Results: Year 2 has improved our understanding of how the shifts in sexual normativity associated with Stonewall have affected the way we use language to talk or write about same-sex sexualities. While same-sex sexualities were discursively constructed as pathological and/or criminal before Stonewall (even by men who experience same-sex attraction themselves), their treatment in post-Stonewall times shows a stronger connection to affirmative gay identity discourses that treat same-sex sexualities as legitimate in their own right. The study thus attests to the central role of Stonewall, not just as a major event of gay liberation for Western societies, but also as a development that has promoted our conceptualisation of sexuality in terms of identities.

Final results

The work in years 1 and 2 has provided insights related to research questions 1 and 2 (research question 3 will be in focus at the end of the LIDISNO project, after year 3).
Research question 1: The research has highlighted how language is involved in the discursive construction of sexual normativity. Sexual identity labels and other sexuality-related terminology play an important role in this. Keywords and collocations provide evidence of quantitatively based normativities (“what many people do”), while an analysis of concordance lines helps us get a better understanding of qualitatively based normativities (“what people should do”).
Research question 2: The two sexuality-related normative shifts studied so far have been shown to have a substantial impact on the way we use language to communicate about sexuality. In year 1, for example, it has been shown that the language used by news media to report on Latino pop star Ricky Martin before and after his coming out as a gay man pays witness to shifts in which aspects are treated as salient in the artist’s persona. Table 1 summarises the major focal points of the news coverage in the two time periods, based on keyword evidence.

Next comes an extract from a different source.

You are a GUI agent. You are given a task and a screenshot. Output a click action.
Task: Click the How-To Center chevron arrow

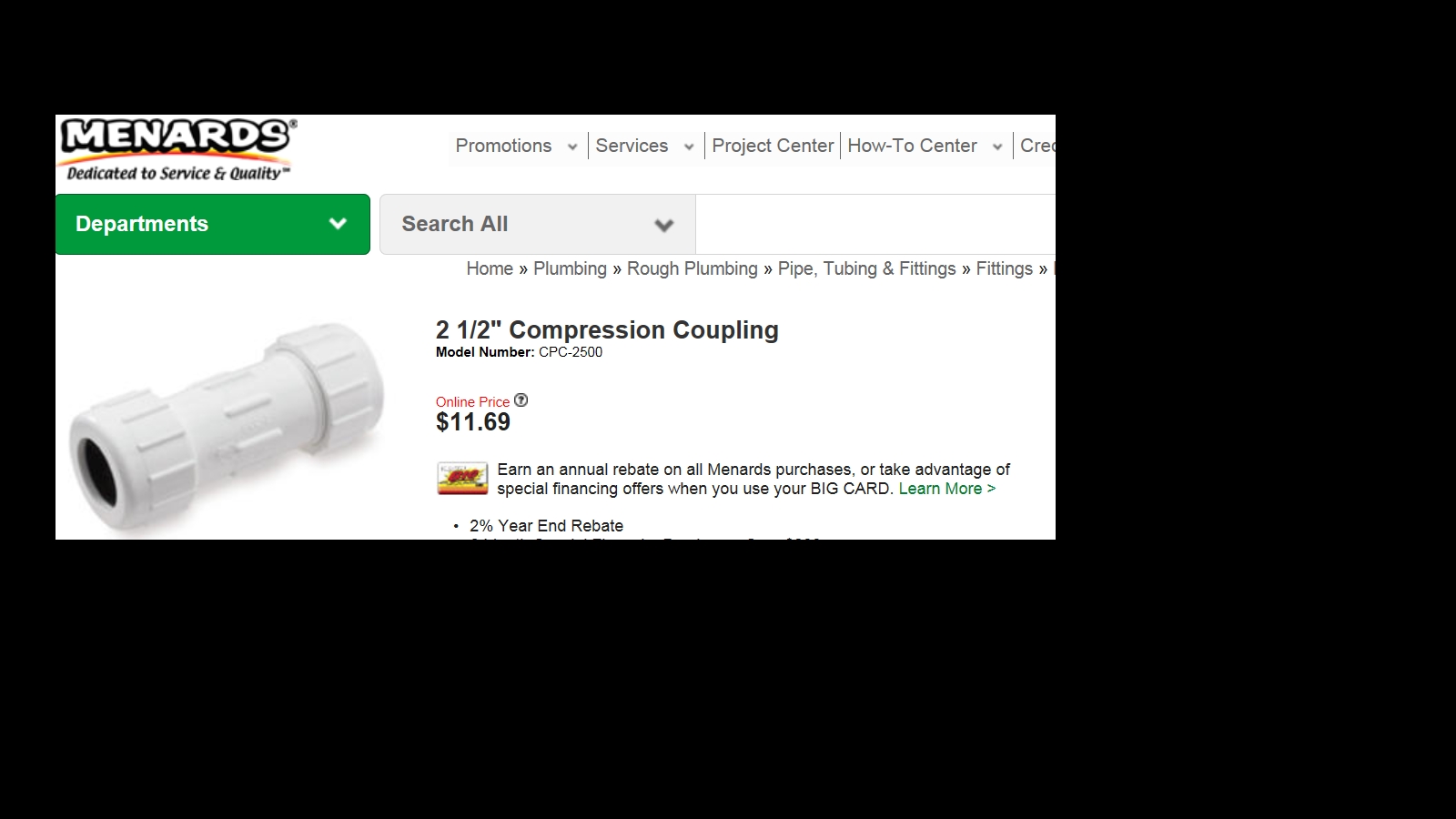[997, 147]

In year 2, we saw substantial linguistic shifts in the way gay men narrate their pre-Stonewall life experiences. This is illustrated, for example, by the keyword lists presented in Tables 3 and 4. They show that, within the conceptual domain of sexuality, the narratives created before Stonewall draw more frequently on terminology from the semantic domains “sexual practices”, “sexual desire”, “sexual relationship”, and “body”, while these are almost completely absent in the keyword list of the narratives produced after Stonewall. Sexual identity vocabulary is common in both corpora, but there are qualitative differences (relation to normality, pathology, gender identity in PRE; positive, affirmative sexual identity labels in POST). The connection of sexual identity to the notion of an identity-based community is specific to the keyword list of the narratives created after Stonewall.

The work carried out in year 1 and 2 will be an important reference point for the third project year, which studies the conceptualisation of sexuality in the 19th century. Future research after LIDISNO on the pre-Stonewall experiences of lesbian women and/or trans people can exploit the present study as a point of comparison. This is likely to create an awareness of how language use is involved in the normative construction of non-heterosexual identities and thus will enable the researcher to formulate recommendations on how to avoid discursive processes of stigmatisation, discrimination and exclusion when talking or writing about non-heterosexual people.